Liana fingered the hem of her skirt. “I stole his money. It wasn’t particularly hard. He was always sending cash down to some bank in the islands. So all I did was wait for a particularly big cash shipment, and I took it. It was half a million dollars.”

“You thought you’d get away with it?” George asked.

“I didn’t think he wouldn’t notice, if that’s what you mean. I just thought he wouldn’t necessarily care. It seemed a small price to pay to give him what he already wanted—me out of his life. And I figured the money was not quite enough for him to cause a stink, but I guess I was wrong. I guess I pissed him off. He sent Donnie after me. I didn’t even know he knew people like that, although that was probably naïveté on my part.”

“How did you find out about Donnie?”

“After I took the money, I went to the middle of nowhere in Connecticut, found a motel that would take cash, and just laid low for a while. I have no idea how he found me. I was eating dinner at a casino one night, sitting at the bar, and he sat down two stools away from me, started making small talk. I thought he was just some creepy guy, but I let him buy me a drink, and then in the middle of our casual conversation he began calling me by name.”

“Jane, right?”

“That’s right. That’s been my name for a while actually. What do you think?”

“It fits you.”

“Plain Jane.”

“I was thinking more of Jane Doe.”

She twisted the bottle of beer in her hands. “Where was I? Oh, Donnie Jenks at Mohegan. After he used my name, he moved over and told me that he’d been hired to get the money back, and that he’d been given carte blanche to deal out any punishment he saw fit. He told me he’d decided to kill me, but he thought it would be more fun if he gave me a fighting chance. He kept smiling. It was all I could do not to wet my pants. I don’t scare easily, but he’s pretty scary.”

“He kept smiling at me too today.”

“His signature move, I guess.” She bit her lower lip. “Again, George, I’m sorry about that.”

“He didn’t try and shake your hand, did he?”

“He did actually. When he left the bar, he took my hand and kissed the back of it, said how glad he was to have met me and how we’d meet again real soon, and then he left.”

“What did you do?”

“I somehow got up enough courage to go back to my motel in my taxi and grab my stuff. He’d been there. Not that anything was disturbed, but I could tell. I’d been smart enough to not leave any money there, which was probably the reason I survived that particular night.”

“Where was the money?”

“It sounds hokey, I know, but I’d stashed it at a storage locker at the Hartford train station. Obviously, when Donnie searched my motel room and didn’t find the money, he decided to approach me at the bar, try and scare me into making a mistake.
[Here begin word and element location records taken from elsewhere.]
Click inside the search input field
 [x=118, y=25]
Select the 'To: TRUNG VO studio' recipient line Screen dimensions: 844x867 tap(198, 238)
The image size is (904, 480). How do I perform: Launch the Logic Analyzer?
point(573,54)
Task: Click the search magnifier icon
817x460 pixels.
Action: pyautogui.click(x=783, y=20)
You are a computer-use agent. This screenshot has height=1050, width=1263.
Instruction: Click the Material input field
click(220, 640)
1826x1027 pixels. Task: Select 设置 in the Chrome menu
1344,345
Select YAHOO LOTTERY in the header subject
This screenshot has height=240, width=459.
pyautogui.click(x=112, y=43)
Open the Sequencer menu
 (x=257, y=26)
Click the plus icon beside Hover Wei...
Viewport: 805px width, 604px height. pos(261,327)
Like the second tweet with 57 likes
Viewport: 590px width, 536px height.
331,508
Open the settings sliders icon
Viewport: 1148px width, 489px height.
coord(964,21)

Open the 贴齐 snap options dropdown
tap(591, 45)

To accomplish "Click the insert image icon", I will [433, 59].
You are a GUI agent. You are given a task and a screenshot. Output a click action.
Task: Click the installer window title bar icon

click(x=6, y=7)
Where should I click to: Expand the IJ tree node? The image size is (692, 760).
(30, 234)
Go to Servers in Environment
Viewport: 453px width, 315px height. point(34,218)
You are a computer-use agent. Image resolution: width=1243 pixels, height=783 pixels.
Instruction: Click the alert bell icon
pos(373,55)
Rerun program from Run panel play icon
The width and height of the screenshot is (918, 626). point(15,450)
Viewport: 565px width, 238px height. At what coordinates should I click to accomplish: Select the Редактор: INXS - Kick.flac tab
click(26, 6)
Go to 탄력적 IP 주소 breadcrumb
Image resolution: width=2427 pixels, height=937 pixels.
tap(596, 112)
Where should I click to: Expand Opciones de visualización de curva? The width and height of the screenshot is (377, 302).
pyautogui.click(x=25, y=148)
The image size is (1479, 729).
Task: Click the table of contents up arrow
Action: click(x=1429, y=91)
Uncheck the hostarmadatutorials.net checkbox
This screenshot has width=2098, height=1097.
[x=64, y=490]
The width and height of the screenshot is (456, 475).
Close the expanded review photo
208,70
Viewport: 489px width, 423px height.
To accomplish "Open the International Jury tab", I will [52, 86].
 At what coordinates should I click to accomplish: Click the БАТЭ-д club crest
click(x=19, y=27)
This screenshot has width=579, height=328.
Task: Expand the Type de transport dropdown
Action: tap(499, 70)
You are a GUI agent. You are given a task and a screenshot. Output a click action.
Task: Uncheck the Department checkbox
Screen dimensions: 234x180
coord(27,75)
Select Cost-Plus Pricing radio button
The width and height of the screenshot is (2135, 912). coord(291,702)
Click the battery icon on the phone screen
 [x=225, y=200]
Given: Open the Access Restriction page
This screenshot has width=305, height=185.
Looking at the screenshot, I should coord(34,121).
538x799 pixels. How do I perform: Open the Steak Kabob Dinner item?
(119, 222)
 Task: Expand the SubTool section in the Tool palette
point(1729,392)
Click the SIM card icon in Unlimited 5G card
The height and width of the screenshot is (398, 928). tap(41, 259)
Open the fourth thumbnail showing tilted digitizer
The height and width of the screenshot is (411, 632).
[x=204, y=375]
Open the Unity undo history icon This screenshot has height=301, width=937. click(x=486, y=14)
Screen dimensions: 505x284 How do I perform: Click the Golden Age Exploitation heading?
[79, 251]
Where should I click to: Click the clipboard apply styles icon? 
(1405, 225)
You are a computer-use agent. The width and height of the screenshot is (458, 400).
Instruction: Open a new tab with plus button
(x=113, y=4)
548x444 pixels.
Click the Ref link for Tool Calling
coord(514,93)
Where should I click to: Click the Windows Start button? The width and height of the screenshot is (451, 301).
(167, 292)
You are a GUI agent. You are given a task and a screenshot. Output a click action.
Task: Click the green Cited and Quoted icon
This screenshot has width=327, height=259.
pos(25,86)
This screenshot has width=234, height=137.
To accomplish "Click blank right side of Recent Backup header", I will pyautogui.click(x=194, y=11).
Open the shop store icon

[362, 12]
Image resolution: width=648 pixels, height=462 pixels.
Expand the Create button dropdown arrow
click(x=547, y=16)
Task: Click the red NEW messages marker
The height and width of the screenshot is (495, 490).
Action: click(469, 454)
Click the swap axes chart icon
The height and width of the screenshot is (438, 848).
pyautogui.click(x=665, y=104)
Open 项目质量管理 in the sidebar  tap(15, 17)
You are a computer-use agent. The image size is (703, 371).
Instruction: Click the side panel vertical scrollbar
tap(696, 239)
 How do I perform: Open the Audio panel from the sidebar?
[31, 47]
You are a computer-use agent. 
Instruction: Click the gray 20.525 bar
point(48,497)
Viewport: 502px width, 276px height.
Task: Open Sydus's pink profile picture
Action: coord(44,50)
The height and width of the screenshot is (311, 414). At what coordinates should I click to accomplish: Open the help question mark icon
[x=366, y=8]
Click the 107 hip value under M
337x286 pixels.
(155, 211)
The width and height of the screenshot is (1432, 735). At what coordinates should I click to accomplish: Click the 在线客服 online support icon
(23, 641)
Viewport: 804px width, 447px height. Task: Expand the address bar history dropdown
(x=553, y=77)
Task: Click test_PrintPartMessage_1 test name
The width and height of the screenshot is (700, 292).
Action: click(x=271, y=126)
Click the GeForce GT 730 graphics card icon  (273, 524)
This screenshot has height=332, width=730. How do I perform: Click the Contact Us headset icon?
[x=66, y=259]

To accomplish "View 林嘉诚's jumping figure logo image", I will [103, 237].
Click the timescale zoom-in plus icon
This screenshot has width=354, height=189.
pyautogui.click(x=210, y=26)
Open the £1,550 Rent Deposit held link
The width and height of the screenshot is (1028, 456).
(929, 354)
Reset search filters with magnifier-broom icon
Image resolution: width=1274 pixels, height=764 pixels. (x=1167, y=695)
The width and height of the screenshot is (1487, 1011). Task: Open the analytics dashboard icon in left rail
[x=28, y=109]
I realized he wasn’t going to kill me till he knew where the money was, but even knowing that, the five minutes it took for me to pack my bags and check out and get back to the taxi were the longest five minutes of my life. I was so sure he’d come out of the shadows and slit my throat. But he didn’t. The cabbie took me all the way to New Haven. I was sure I’d been followed. I walked into a downtown hotel, then walked out the delivery entrance and caught another cab. I did this enough times to finally feel like I must have shaken him. Then I got a bus to Hartford, got my money, and bought a car with cash. I hoisted a Delaware plate. I don’t know how he tracked me to Connecticut, and now I don’t really know how he tracked me here to Boston. It’s almost like he can smell me or something. I’m actually scared. And I’m tired.